Drawn into Meredith’s The Egoist, Stevenson comments, ‘It is yourself that is hunted down; these are our own faults that are dragged into the day and numbered… I think Willoughby an unmanly but a very serviceable exposure of myself.’ Reading Dowden’s biography of Shelley, Stevenson confesses to Lady Taylor: ‘I was uneasy at my resemblances to Shelley; I seem but a Shelley with less oil, and no genius; though I have had the fortune to live longer and (partly) to grow up’.

From reading Marcus Aurelius he carried away ‘a memory of the man himself; it is as though you had touched a loyal hand, looked into brave eyes, and made a noble friend; there is another bond on you thenceforward, binding you to life and to the love of virtue’.

This process of encountering something other than oneself and adjusting and growing from the encounter gets its fullest attention in the essay ‘Books Which Have Influenced Me’. Here it becomes plain that Stevenson has not been talking about mere identification with the character or confusion of a literary voice with a real person. He refers to ‘the gift of reading’, which

consists, first of all, in a vast intellectual endowment – a free grace, I find I must call it – by which a man rises to understand that he is not punctually right, nor those from whom he differs absolutely wrong… Something that seems quite new, or that seems insolently false or very dangerous, is the test of a reader. If he tries to see what it means, what truth excuses it, he has the gift, and let him read. If he is merely hurt, or offended, or exclaims upon his author’s folly, he had better take to the daily papers; he will never be a reader.

Reading Whitman, engaging with those ideas so radically at odds with conventional nineteenth-century morals, ‘tumbled the world upside down for me, blew into space a thousand cobwebs of genteel and ethical illusion, and, having thus shaken my tabernacle of lies, set me back again upon a strong foundation of all the original and manly virtues’.
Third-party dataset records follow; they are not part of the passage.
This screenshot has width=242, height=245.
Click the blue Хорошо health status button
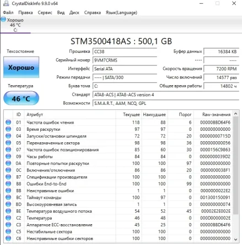click(21, 67)
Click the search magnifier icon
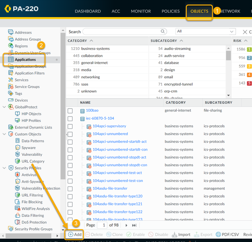 (163, 31)
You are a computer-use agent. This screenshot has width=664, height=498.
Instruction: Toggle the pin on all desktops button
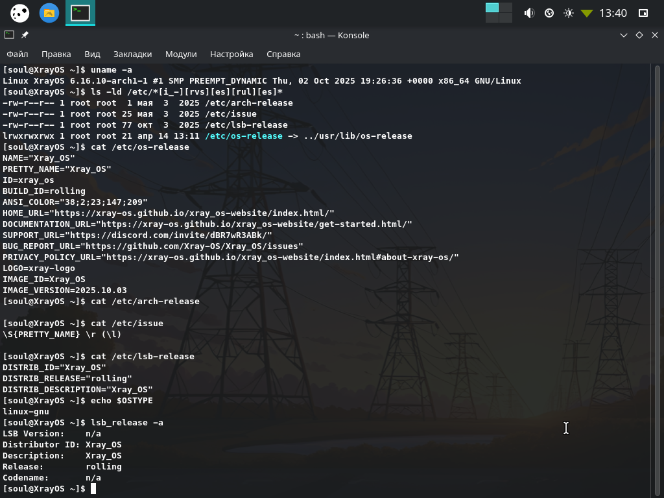point(25,35)
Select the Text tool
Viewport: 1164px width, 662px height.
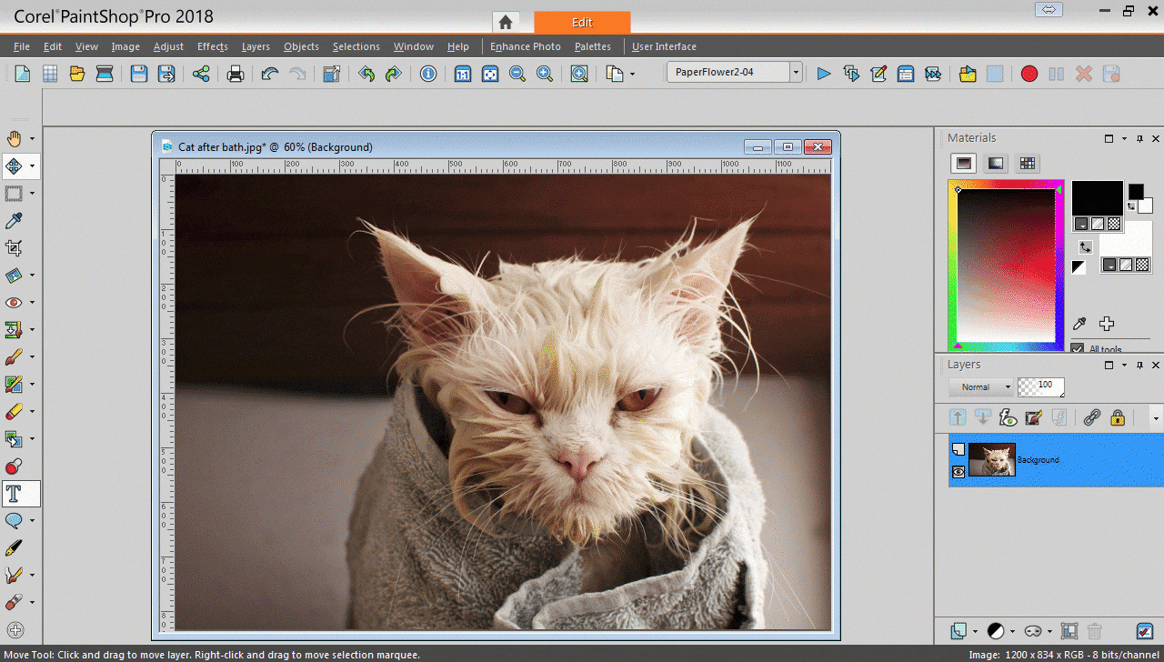tap(14, 494)
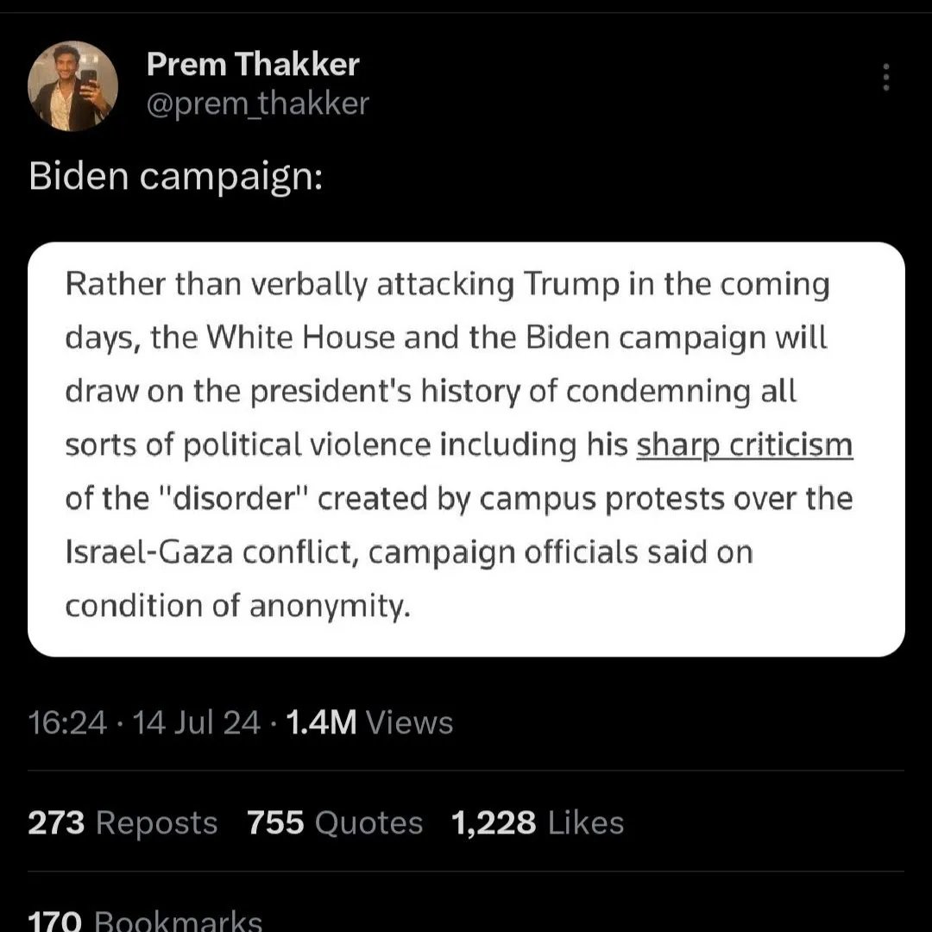This screenshot has width=932, height=932.
Task: Follow the underlined "sharp criticism" link
Action: point(744,445)
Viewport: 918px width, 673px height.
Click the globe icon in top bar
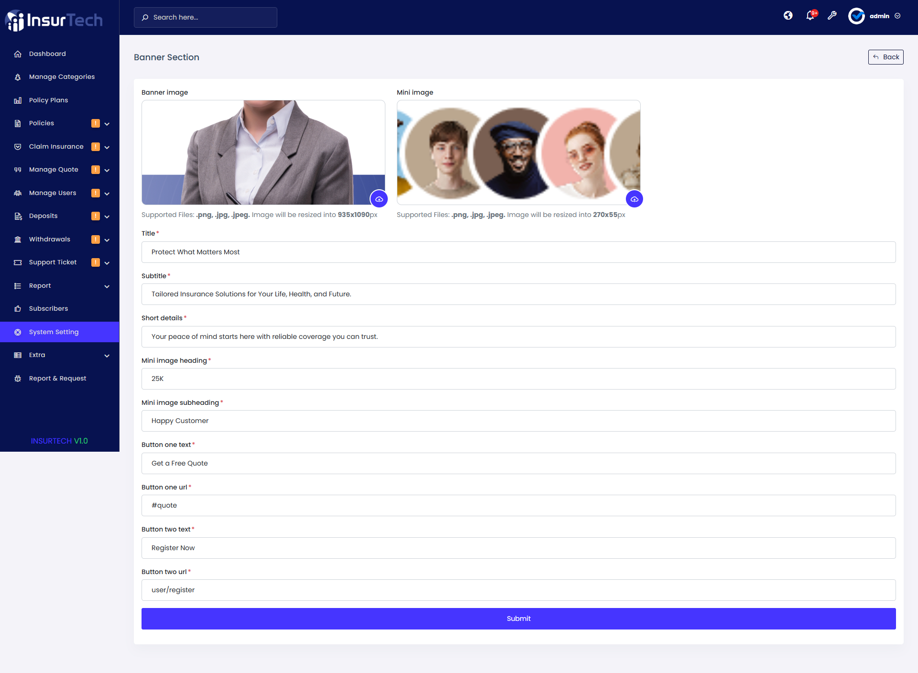click(788, 16)
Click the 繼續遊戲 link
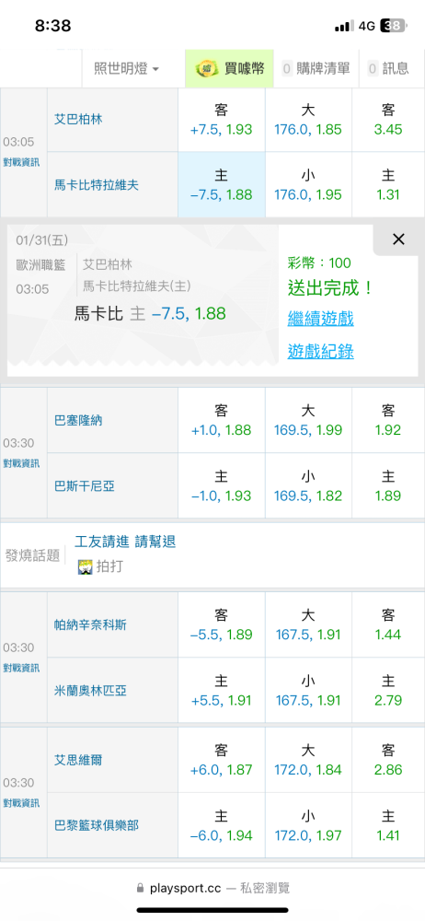Image resolution: width=425 pixels, height=921 pixels. coord(320,319)
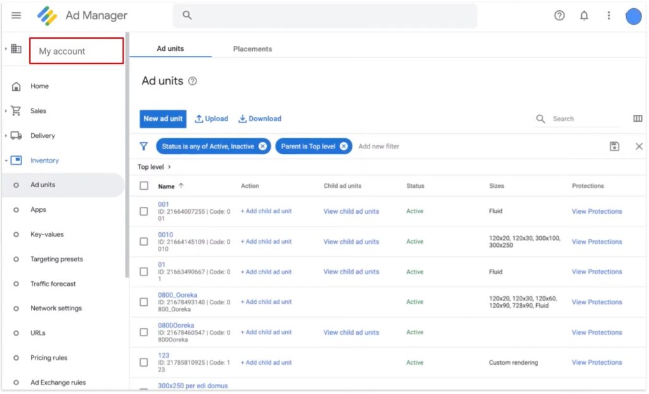
Task: Open the navigation hamburger menu
Action: pyautogui.click(x=16, y=16)
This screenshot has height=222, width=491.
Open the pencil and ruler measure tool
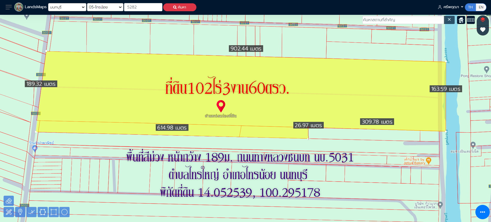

This ‘gift of reading’ challenges complacency and conventional values by a process that is individual and unique, an act of grace. It is not a comfortable or easy gift. It can only be painful to enter the house of a tortured spirit and live for a while with Raskolnikov or Jekyll. In the cheerful banter with which Stevenson so often speaks about his reading there is no effort to efface the shadow side, the struggle to escape the boundaries of self.